To the second I respond that the bodies of the Egyptians were driven and cast upon the opposite shore because the sea from the other side met them as they fled and turned back, and thus propelled them to the opposite side. Philo and Josephus add that this was accomplished by the force of the winds. There is no doubt that the Angel, whether by himself, or by the wind, or by the sea, drove the Egyptians toward the opposite shore where the Hebrews were, and this for the greater exultation and consolation of the Hebrews, and so that they could strip the spoils from their enemies and enrich themselves.

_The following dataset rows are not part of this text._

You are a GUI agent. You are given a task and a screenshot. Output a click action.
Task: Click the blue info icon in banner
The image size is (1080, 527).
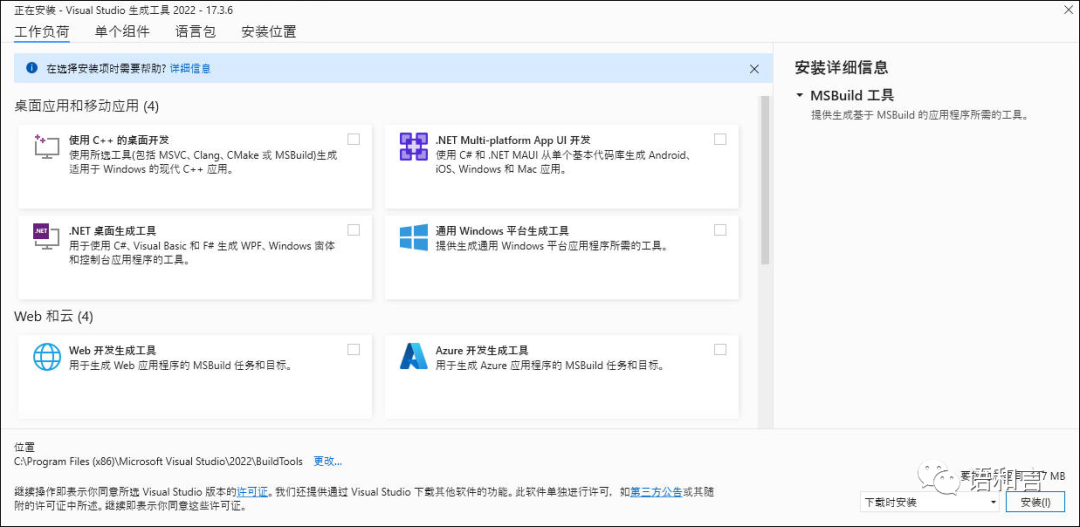(x=31, y=68)
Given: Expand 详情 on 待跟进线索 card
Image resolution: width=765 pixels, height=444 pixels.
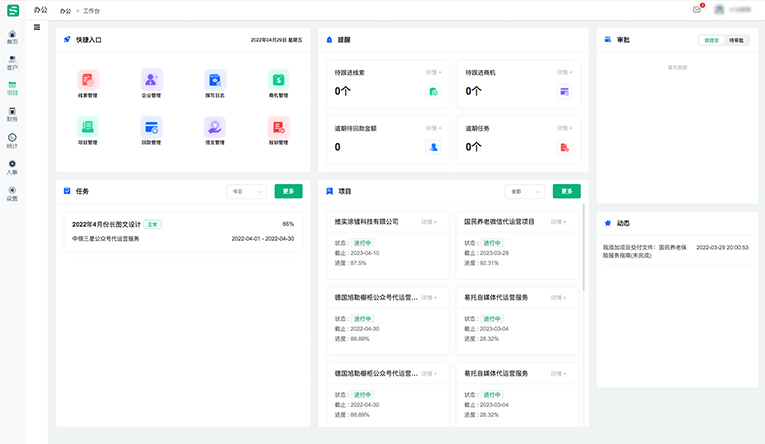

To the third objection Cajetan responds that the desert of Etham was very vast. For in the same chapter XXXIII of Numbers the Hebrews are said to have journeyed in it for three days; Etham therefore extended both on this side and on the far side of the sea.

Lyranus responds differently, namely that this desert was different from the one in Numbers XXXIII, but both were called Etham. For many cities and villages have the same names.

Finally, the Hebrews relate that in this departure of the Hebrews from Egypt and crossing of the Red Sea, the neighboring mountains, partly as if admiring so great a wonder, partly congratulating the people of God, leaped and, as it were, danced; and that this is what the Psalmist means, Psalm CXIII, 4, when he sings: "The sea saw and fled: the Jordan was turned back. The mountains leaped like rams, and the hills like lambs. What ails you, O sea, that you fled? O mountains, you leaped like rams?" For just as the flight of the sea, so also the leaping of the mountains, that is, the bounding and jumping, seems to be taken literally, not metaphorically. So the Hebrews, followed by Cajetan and Genebrardus on Psalm CXIII, 5 and 6, and our Sanchez on Isaiah chapter LXIV, verse 1.

Others however, with Jansenius, explain that passage of Psalm CXIII as referring to the earthquake that occurred at Sinai when the law was given there, Exodus XIX, 18. For the Psalmist is accustomed to join together various miracles performed in various places and at various times, as if touching on them briefly. Let the faith in this miracle, therefore, rest with the Hebrews.